The event/message definition entries in the catalog contain templatized metadata
information that identifies a particular type of event/message through a set of
fixed attributes/properties like, for example, the "type" of CloudEvents, a
wildcard "topic" of MQTT, or the "subject" of an AMQP message.
An event/message template in the catalog may then refer to an external or
internal schema registry for describing the event payload and/or the structure
of complex metadata fields.
Structurally and functionally, an event catalog is very similar to a schema
registry, and it is reasonable for a schema registry and an event catalog to be
collocated in the same service and on the same endpoint.
Discovery Service

In order for consumers to obtain events/messages from services, they will need
to understand what information is available from where. The event catalog just
discussed is one such facility, focusing on providing information to developers
at design/development time.
A discovery service is a more scoped capability that provides an application
with programmatic runtime information about subscription services in its reach.
The metadata information about event/messages will be very similar to that
available from an event catalog, but a discovery service provides this
information more concretely for event sources that are currently active,
including endpoints, protocols and security configuration details that are not
available at design/development time.
For an event-enabled cloud service that raises events for each state change, the
information about the event types raised and the schemas used to convey the
detail information about the event will be available through the event catalog.
The concrete tenant/account endpoints on which subscriptions can be created to
obtain such events and the available choice of events, which may be a scoped
down based on runtime constraints such as authorization, will be able from the
discovery service.
The discovery service and an event catalog may be collocated in the same service
and on the same endpoint.
Subscription Services

A subscription service is an endpoint that enables an event delivery destination
to subscribe for delivery of events to itself and manage the lifetime of that
subscription.
A subscription mechanism is either inherent to the protocol of a message/event
broker or requires an extra API if the protocol does not support subscriptions.
With protocols like AMQP or MQTT, a subscription operation is a built-in gesture
of the protocol interaction. HTTP has no such concept and an explicit
subscription service API is needed to make the HTTP delivery endpoint known to
the event router.
Queues, pub/sub brokers, and event stream engines are all examples of such
subscription services. An event router that enables push delivery is an example
where the act of subscribing is initiated by the subscriber (or a party acting
on behalf of it) and deliveries are later initiated by the router.
A further capability of a subscription service may be subscription propagation
and aggregation. In complex systems, the source of the desired events may be
behind a network isolation boundary and unreachable for the subscriber.
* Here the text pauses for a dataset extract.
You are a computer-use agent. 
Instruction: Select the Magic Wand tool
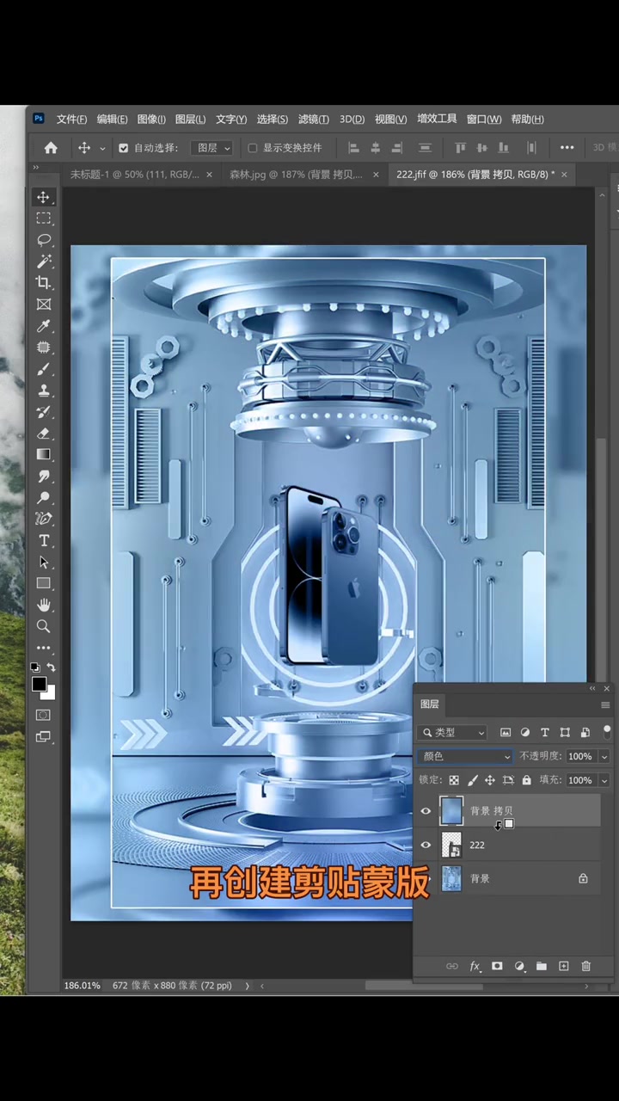coord(44,261)
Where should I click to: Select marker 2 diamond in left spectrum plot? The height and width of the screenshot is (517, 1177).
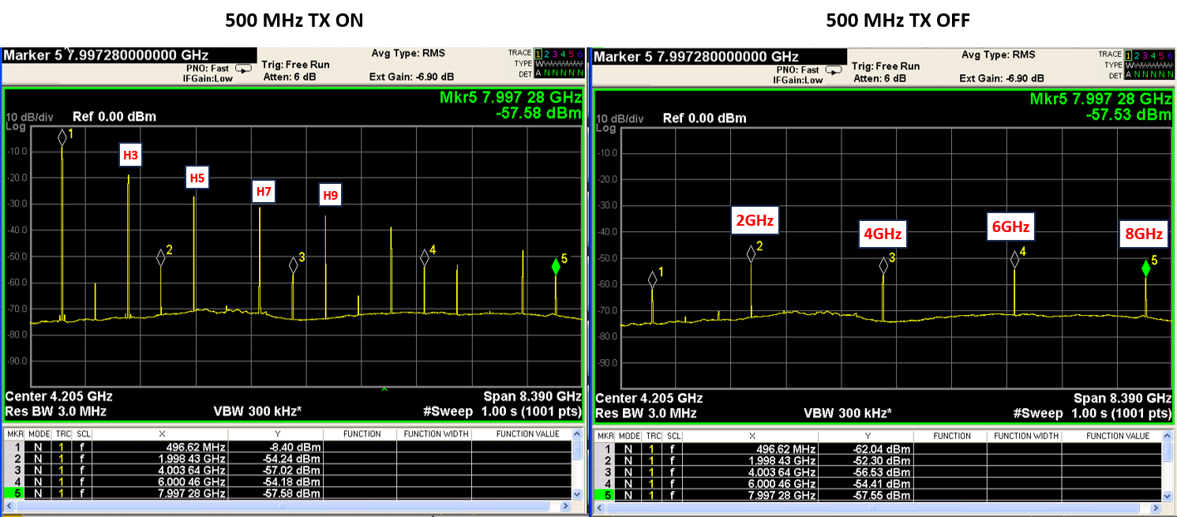(x=161, y=257)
A
subscription service may then accept the subscription request from the
subscriber within its own network scope and then propagate the request to the
original source such that the event is being published and then routed via an
appropriate intermediary towards the desired destination.
Encryption Key Management

With Avro or Protobuf, you can’t properly decode a message without a schema
document, which is why there are schema registries. Very similarly, if you are
using signatures and encryption, you can’t validate and decrypt a message if you
don’t have the proper keys at hand.
A special issue with unidirectional data flows, and especially those that
distribute copies of messages to multiple parties, is that the communicating
parties cannot easily negotiate symmetric session keys for encryption as they
would for a peer-to-peer conversation as with TLS. Instead, they need to lean on
asymmetric encryption schemes with private/public keys end-to-end and roll those
keys periodically to avoid key degradation.
Producers and consumers therefore need a key management service where they can
share public or symmetric keys required to validate or en-/decrypt messages,
including key identifiers and epochs for rotating keys. As with a schema
registry, the key management service needs to be able to securely replicate both
keys and access control rules for those keys across network isolation boundaries
where needed.
Flows and Aggregation

Many sophisticated solutions require messages to be replicated across entities
and broker boundaries in order to implement routing and federation patterns.
Messages may have to flow between brokers associated with multiple, different
application tenants, or across multiple, different geographical regions.
Realizing such flows requires configurable, managed replication capabilities
that can copy messages and events across element of a topology. Replication is
different from an event router in that replication routes typically establish
relationships between a source and a target, and the replication engine actively
acquires the event stream or messages from the source.
Replication often also includes of stateful, rules-based aggregation as well as
stateful and stateless event/message-triggered serverless compute capabilities
that act on events and messages, including their payload content.
Acting on payload content is an important distinction to event routers, which
generally only act on message metadata.
An aggregation engine may have to validate and decrypt payloads and then decode
structured data from those payloads with the help of schemas, then act on the
structured data, and eventually encode as well as potentially encrypt and sign
the aggregation result as it is being forwarded, meaning that aggregation
engines build on and require all most other supporting services enumerated in
this section.